Thorn nodded vaguely, stood sunk in thought. Clawly prodded him out of it with, "It's late. There are quite a few arrangements to check, and we haven't much time."

Together they started up the hillside.


Especially as a pair, they presented a striking appearance—they were such a study in similarities and contrasts. Certainly they both seemed spiritually akin to some wilder and more troubled age than safe, satisfied, wholesome utopia. Clawly was a small man, but dapper and almost dancingly lithe, with gleamingly alert, subtle features. He might have been some Borgia or Medici from that dark, glittering, twisted core of the Dawn Civilization, when by modern standards mankind was more than half insane. He looked like a small, red-haired, devil-may-care satan, harnessed for good purposes.

Thorn, on the other hand, seemed like a somewhat disheveled and reckless saint, lured by evil. His tall, gaunt frame increased the illusion. He, too, would have fitted into that history-twisted black dawn, perhaps as a Savonarola or da Vinci.

In that age they might have been the bitterest and most vindictive of enemies, but it was obvious that in this they were the most unshakably loyal of friends.

One also sensed that more than friendship linked them. Some secret, shared purpose that demanded the utmost of their abilities and put upon their shoulders crushing responsibilities.

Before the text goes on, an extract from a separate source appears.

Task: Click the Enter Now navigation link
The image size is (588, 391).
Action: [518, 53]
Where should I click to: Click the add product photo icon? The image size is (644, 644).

They looked tired. Clawly's features were too nervously mobile, Thorn's eyes too darkly circled, even allowing for the shadows cast by the groundlight, which waned as the false-sky faded, became ragged, showed the stars.

They reached the amphitheater's grassy rim, walked along a row of neatly piled flying togs with distinctive luminescent monograms, spotted their own. Already members of the audience were launching like bats into the summary darkness, filling it with the faint gusty hum of subtronic power, that basic force underlying electric, magnetic, and gravitational phenomena, that titan, potentially earth-destroying power, chained for human use.

As he climbed into his flying togs, Thorn kept looking around. False-sky and groundlight had both dissolved, opening a view to the far horizon, although a little weather, kept electronically at bay for the symchromy, was beginning to drift in—thin streamers of cloud. He felt as never before a poignancy in the beauty of utopia, because he knew as never before how near it might be to disaster, how closely it was pressed upon by alien infinities. There was something spectral about the grandeur of the lonely, softly-glowing skylons, lofty and distant as mountains, thrusting up from the dark rolling countryside. Those vertical, one-building cities of his people, focuses of communal activity, gleaming pegs sparsely studding the whole earth—the Mauve Z peering over the next hill, seeming to top it but actually miles away; beyond it the Gray Twins, linked by a fantastically delicate aerial bridge; off to the left the pearly finger of the Opal Cross; last, farther left, thirty miles away but jutting boldly above the curve of the earth, the mountainous Blue Lorraine—all these majestic skylons seemed to Thorn like the last pinnacles of some fairy city engulfed by a rising black tide. And the streams of flying men and women, with their softly winking identification lights, no more than fireflies doomed to drown.